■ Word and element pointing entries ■
■ ■ ■ ■ ■ ■ ■
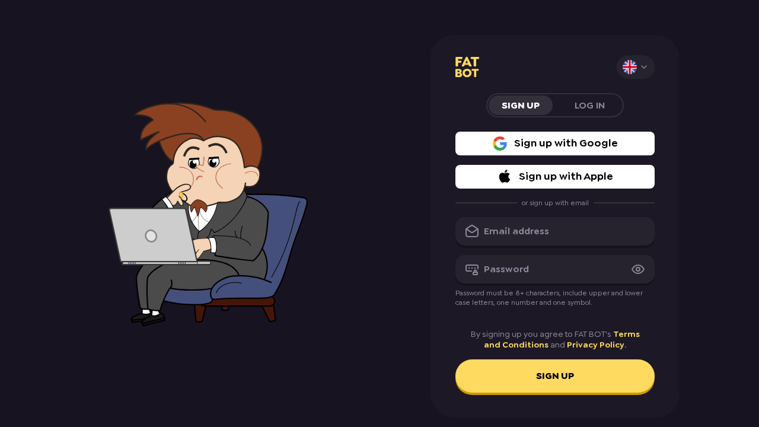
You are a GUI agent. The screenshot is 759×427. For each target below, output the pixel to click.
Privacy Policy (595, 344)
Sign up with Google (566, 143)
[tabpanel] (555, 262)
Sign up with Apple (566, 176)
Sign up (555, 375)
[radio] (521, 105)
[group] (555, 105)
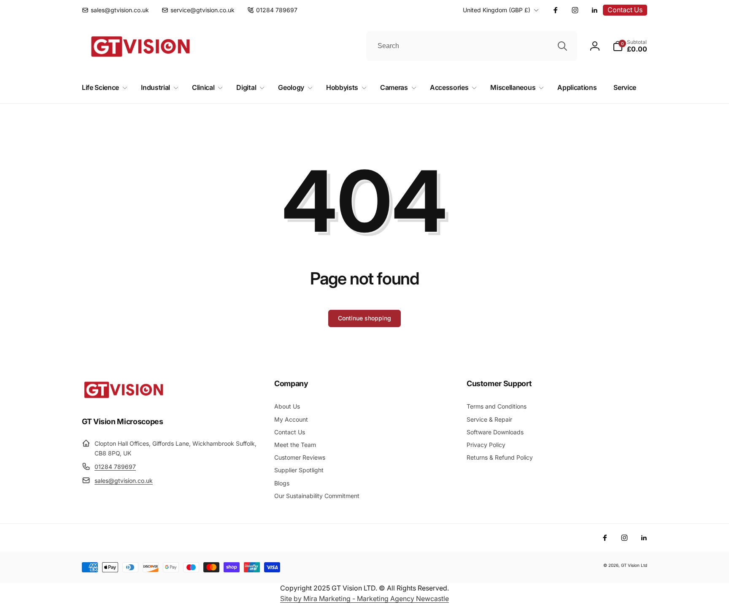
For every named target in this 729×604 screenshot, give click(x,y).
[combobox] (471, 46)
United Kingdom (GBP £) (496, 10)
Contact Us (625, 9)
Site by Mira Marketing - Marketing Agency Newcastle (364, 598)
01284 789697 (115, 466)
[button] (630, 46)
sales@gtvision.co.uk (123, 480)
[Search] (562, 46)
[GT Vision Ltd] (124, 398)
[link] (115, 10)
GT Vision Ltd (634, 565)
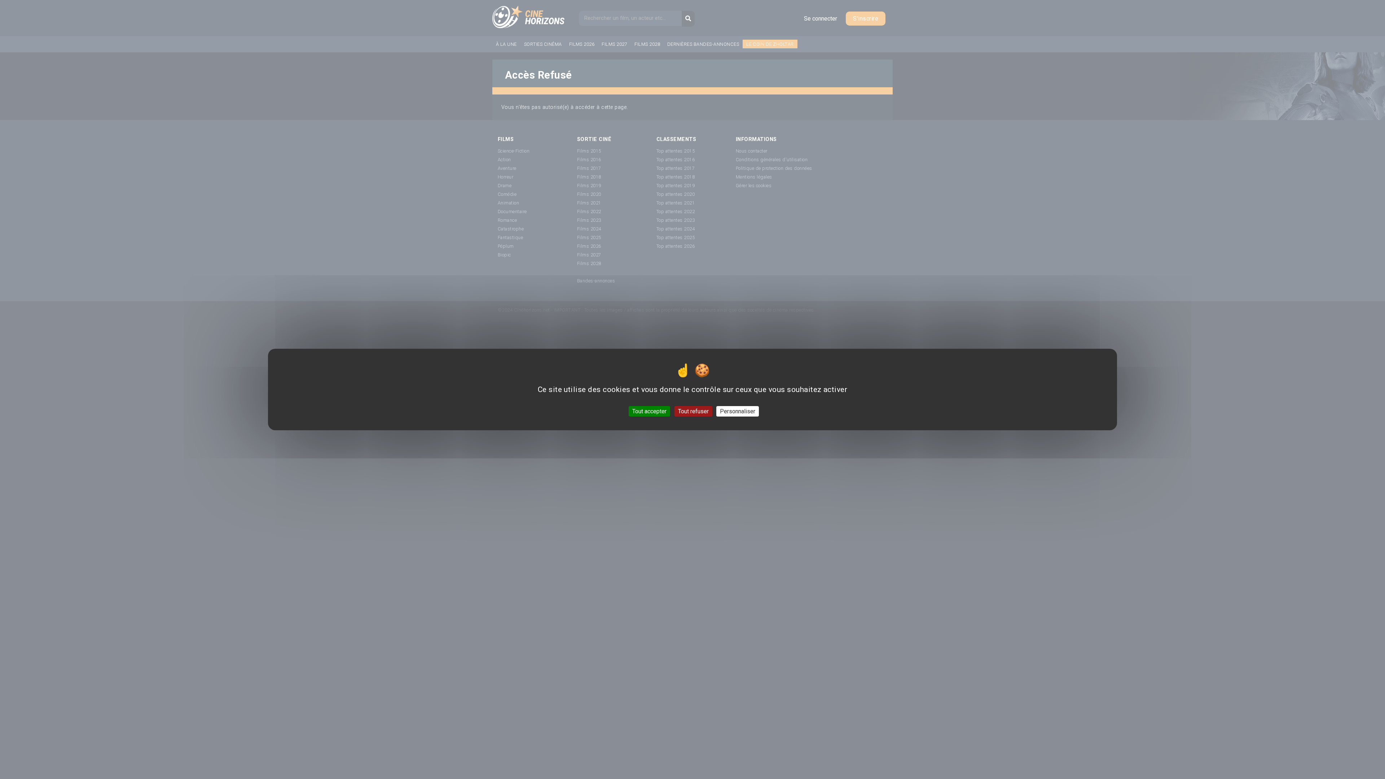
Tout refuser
■ ■ ■ ■ ■ ■ ■
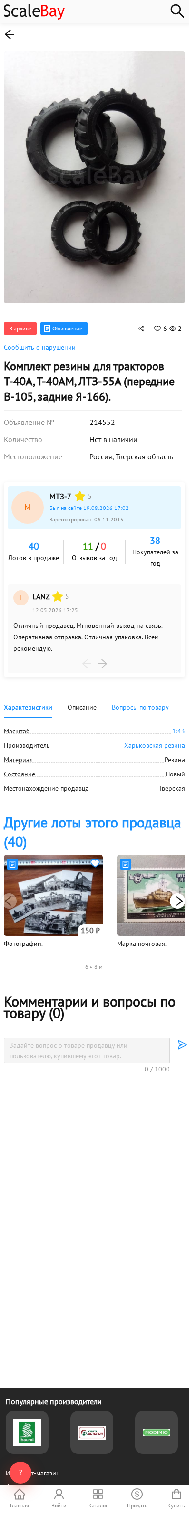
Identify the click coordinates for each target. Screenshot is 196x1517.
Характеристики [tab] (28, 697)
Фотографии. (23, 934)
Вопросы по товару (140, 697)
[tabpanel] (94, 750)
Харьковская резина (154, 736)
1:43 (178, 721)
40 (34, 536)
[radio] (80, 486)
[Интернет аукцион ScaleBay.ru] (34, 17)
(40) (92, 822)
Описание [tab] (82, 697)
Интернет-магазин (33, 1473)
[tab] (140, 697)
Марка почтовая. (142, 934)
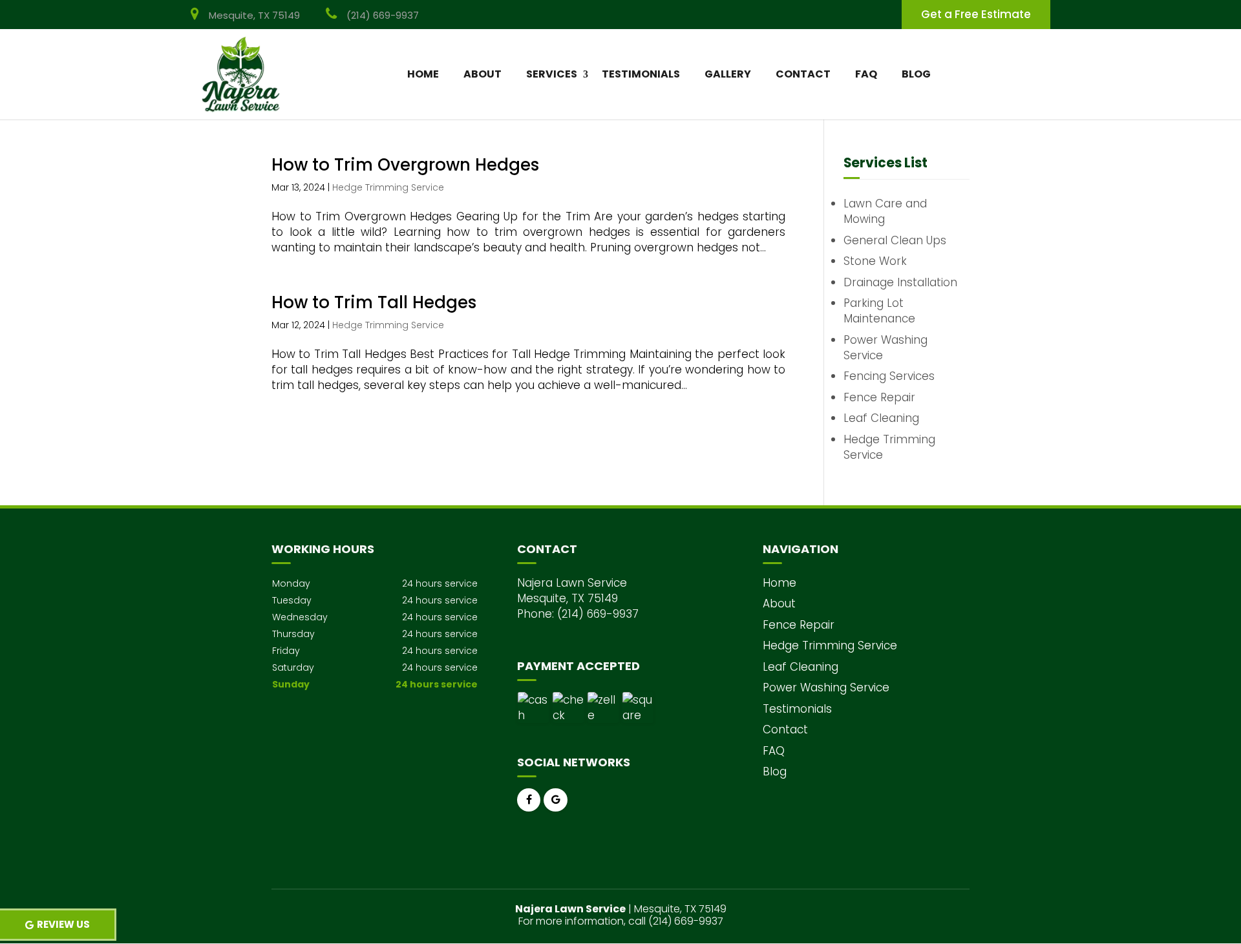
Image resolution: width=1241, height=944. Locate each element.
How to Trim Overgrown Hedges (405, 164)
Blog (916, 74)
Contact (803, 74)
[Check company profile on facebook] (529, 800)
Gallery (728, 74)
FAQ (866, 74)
■ ■ ■ ■ ■ ■ ■
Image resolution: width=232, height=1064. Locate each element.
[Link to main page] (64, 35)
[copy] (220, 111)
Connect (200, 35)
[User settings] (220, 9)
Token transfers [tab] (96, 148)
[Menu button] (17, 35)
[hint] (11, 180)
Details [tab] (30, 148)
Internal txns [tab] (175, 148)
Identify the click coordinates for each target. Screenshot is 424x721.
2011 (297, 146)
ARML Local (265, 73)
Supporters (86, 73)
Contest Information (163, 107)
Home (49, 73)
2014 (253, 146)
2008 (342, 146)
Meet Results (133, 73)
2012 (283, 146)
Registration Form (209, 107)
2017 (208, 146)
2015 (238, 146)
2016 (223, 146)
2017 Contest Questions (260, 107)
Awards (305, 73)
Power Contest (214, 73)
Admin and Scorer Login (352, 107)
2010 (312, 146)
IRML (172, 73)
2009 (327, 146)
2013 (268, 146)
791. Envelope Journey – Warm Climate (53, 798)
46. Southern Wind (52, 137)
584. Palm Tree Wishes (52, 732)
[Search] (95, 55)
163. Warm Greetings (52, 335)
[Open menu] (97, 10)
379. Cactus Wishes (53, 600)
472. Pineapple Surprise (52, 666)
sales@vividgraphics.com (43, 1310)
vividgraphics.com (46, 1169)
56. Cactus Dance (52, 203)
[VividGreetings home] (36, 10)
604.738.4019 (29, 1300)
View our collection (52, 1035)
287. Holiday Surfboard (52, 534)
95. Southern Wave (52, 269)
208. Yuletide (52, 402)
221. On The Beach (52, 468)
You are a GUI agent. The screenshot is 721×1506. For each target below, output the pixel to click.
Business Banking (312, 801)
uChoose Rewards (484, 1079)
■ ■ ■ ■ ■ ■ ■
■ Your instructions ■
Rewrite every line of the data between the line holding "You are a GUI agent. The screenshot is 759×427." and the line holding "GT Vision Ltd (634, 565)", inclusive, multiplying each click coordinate in the answers by 2.3 and rounding to whole numbers, with halves rounded up, while leaving all other text and numbers unchanged. Leave the picture placeholders out.

■ Exercise output ■
You are a GUI agent. The screenshot is 759×427. For each target below, output the pixel to click.
Privacy Policy (1369, 791)
Sign up with Google (1302, 329)
[tabpanel] (1277, 603)
Sign up with Apple (1302, 405)
Sign up (1277, 863)
[radio] (1198, 242)
[group] (1277, 242)
For every named target in this 729×604 screenshot, give click(x,y).
[combobox] (1083, 106)
United Kingdom (GBP £) (1141, 23)
Contact Us (1438, 21)
Site by Mira Marketing - Marketing Agency Newcastle (837, 1375)
01284 789697 (265, 1072)
[button] (1449, 106)
sales@gtvision.co.uk (283, 1104)
[Search] (1293, 106)
[GT Vision Ltd] (285, 915)
[link] (265, 23)
GT Vision Ltd (1458, 1300)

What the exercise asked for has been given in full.